TASK OBJECTIVE
Below are the records. Retype exactly the lines between the lines holding "This screenshot has height=868, width=1400." and "Toggle the Select All checkbox", inclusive.

[Dataset entries]

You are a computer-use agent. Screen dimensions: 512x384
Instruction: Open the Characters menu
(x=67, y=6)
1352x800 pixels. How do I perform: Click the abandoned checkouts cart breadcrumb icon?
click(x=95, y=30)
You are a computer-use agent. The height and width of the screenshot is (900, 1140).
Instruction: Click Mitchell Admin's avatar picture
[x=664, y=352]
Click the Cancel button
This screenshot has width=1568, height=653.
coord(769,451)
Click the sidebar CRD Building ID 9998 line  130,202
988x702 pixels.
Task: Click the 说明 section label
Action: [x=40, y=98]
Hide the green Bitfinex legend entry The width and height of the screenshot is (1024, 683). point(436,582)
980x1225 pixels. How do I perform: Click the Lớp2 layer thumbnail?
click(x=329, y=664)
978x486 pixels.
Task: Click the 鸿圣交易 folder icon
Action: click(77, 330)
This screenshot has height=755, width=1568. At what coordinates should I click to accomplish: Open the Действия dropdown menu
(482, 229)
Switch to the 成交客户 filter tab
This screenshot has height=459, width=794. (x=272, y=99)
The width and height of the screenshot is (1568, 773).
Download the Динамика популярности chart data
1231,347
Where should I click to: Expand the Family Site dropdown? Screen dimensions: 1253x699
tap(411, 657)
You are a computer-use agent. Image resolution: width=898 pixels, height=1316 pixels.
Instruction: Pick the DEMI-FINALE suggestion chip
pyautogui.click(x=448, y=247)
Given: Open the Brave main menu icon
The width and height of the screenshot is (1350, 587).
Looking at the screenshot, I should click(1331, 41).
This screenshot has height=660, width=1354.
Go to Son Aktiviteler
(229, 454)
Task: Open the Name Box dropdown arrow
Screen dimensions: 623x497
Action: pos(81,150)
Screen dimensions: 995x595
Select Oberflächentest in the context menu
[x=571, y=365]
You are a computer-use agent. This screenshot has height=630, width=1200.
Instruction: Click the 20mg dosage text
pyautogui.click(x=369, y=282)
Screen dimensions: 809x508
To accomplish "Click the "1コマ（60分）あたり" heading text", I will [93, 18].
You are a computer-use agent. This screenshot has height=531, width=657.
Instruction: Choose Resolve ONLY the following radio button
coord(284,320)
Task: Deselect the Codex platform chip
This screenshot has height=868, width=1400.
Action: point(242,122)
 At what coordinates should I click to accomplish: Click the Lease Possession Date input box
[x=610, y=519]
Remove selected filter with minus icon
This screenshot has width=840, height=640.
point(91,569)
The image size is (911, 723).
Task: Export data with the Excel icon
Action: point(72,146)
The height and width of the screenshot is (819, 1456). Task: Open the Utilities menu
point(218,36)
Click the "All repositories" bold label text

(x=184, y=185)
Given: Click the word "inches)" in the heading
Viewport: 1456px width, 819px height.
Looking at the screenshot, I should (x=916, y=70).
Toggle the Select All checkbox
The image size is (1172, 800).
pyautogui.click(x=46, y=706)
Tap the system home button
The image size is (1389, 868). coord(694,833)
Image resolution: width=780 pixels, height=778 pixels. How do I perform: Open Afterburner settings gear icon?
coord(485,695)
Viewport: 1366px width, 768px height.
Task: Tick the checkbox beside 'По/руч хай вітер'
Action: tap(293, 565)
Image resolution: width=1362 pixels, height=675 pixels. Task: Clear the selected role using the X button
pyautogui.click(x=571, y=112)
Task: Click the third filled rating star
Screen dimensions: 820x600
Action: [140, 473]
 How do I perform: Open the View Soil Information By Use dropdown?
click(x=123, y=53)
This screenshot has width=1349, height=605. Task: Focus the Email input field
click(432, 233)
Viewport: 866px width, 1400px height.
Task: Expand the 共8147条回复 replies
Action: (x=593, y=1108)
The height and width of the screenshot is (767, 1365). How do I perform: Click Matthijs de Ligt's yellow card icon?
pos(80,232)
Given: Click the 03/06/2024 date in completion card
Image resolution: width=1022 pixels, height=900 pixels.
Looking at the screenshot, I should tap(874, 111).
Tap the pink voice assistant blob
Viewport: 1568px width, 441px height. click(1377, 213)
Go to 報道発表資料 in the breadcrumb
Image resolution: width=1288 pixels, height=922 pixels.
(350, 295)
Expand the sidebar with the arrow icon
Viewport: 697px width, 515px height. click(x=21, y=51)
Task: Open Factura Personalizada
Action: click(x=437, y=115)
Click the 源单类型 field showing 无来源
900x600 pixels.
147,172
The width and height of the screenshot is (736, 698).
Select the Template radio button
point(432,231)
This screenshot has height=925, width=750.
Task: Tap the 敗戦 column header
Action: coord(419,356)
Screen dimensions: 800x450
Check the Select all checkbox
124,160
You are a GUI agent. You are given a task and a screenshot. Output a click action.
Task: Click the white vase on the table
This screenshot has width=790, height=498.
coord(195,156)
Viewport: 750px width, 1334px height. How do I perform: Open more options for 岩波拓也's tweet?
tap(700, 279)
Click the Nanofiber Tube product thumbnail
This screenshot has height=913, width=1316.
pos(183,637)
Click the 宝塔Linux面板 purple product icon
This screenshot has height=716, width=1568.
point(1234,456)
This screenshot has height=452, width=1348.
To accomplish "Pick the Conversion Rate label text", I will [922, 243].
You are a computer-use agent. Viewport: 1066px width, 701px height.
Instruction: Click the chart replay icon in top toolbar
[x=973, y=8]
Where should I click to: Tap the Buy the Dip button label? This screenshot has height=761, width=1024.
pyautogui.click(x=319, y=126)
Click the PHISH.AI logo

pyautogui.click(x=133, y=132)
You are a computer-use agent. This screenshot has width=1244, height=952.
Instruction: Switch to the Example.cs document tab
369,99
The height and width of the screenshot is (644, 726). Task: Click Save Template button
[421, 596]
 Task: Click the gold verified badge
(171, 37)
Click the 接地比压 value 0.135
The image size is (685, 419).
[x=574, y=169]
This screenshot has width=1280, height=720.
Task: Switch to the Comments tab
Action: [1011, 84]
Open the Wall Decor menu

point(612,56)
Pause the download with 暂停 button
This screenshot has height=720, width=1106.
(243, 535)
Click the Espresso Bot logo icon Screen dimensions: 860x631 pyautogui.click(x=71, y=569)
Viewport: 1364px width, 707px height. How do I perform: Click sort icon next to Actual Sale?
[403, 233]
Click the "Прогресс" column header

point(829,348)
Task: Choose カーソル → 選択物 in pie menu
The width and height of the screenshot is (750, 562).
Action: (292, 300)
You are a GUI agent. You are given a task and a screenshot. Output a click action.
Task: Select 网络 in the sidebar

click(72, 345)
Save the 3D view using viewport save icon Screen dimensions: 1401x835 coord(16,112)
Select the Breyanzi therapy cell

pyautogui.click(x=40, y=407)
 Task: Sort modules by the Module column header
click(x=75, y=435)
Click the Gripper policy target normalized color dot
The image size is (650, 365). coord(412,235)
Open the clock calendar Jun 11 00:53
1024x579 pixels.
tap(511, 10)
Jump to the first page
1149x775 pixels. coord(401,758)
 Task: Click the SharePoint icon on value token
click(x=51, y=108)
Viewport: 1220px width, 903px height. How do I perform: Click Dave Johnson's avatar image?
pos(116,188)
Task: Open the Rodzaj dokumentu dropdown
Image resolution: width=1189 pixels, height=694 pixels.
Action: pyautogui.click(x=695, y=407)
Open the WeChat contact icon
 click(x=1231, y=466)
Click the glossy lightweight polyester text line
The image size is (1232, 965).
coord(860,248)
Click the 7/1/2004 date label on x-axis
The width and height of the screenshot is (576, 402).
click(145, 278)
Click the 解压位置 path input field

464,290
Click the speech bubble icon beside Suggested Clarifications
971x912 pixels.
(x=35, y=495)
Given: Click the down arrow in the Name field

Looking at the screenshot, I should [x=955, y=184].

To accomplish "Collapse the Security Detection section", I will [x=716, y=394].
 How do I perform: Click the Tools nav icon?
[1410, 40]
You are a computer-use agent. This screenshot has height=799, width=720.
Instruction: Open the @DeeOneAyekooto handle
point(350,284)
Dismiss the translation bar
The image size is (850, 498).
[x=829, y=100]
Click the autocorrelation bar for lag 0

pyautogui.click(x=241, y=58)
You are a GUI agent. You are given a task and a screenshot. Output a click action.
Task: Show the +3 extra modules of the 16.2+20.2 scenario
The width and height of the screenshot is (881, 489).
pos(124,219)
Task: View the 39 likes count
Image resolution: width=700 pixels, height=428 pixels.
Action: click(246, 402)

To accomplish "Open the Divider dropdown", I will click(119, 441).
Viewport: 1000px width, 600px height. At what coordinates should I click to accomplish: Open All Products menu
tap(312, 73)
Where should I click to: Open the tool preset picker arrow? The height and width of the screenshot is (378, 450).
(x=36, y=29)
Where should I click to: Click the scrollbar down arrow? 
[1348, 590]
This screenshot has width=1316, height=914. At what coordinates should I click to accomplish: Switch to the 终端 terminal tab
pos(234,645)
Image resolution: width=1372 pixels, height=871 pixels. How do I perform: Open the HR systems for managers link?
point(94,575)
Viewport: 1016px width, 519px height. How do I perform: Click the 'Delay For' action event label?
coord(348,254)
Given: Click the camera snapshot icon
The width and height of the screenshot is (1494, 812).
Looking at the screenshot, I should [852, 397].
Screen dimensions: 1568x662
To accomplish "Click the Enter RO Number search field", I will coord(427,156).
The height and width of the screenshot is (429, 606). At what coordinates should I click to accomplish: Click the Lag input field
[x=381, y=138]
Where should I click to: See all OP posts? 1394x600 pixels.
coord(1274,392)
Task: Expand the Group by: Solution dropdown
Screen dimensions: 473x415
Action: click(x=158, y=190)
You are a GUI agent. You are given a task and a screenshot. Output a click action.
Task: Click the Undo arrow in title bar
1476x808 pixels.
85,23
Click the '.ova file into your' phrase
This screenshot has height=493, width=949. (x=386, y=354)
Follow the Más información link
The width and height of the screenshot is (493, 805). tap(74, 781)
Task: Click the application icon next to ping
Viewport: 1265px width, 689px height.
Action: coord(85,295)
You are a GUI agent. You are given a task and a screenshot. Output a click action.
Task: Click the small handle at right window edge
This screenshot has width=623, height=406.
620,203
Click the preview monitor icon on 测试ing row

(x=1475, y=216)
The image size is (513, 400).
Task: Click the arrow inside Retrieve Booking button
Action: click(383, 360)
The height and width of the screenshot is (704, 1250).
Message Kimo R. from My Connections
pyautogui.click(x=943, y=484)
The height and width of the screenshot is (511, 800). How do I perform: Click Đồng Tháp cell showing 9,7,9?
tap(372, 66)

OUTPUT OF THE EXERCISE
This screenshot has height=868, width=1400.
Action: point(242,122)
 At what coordinates should I click to accomplish: Click the Lease Possession Date input box
[x=610, y=519]
Remove selected filter with minus icon
This screenshot has width=840, height=640.
point(91,569)
The image size is (911, 723).
Task: Export data with the Excel icon
Action: point(72,146)
The height and width of the screenshot is (819, 1456). Task: Open the Utilities menu
point(218,36)
Click the "All repositories" bold label text

(x=184, y=185)
Given: Click the word "inches)" in the heading
Viewport: 1456px width, 819px height.
Looking at the screenshot, I should (x=916, y=70).
Toggle the Select All checkbox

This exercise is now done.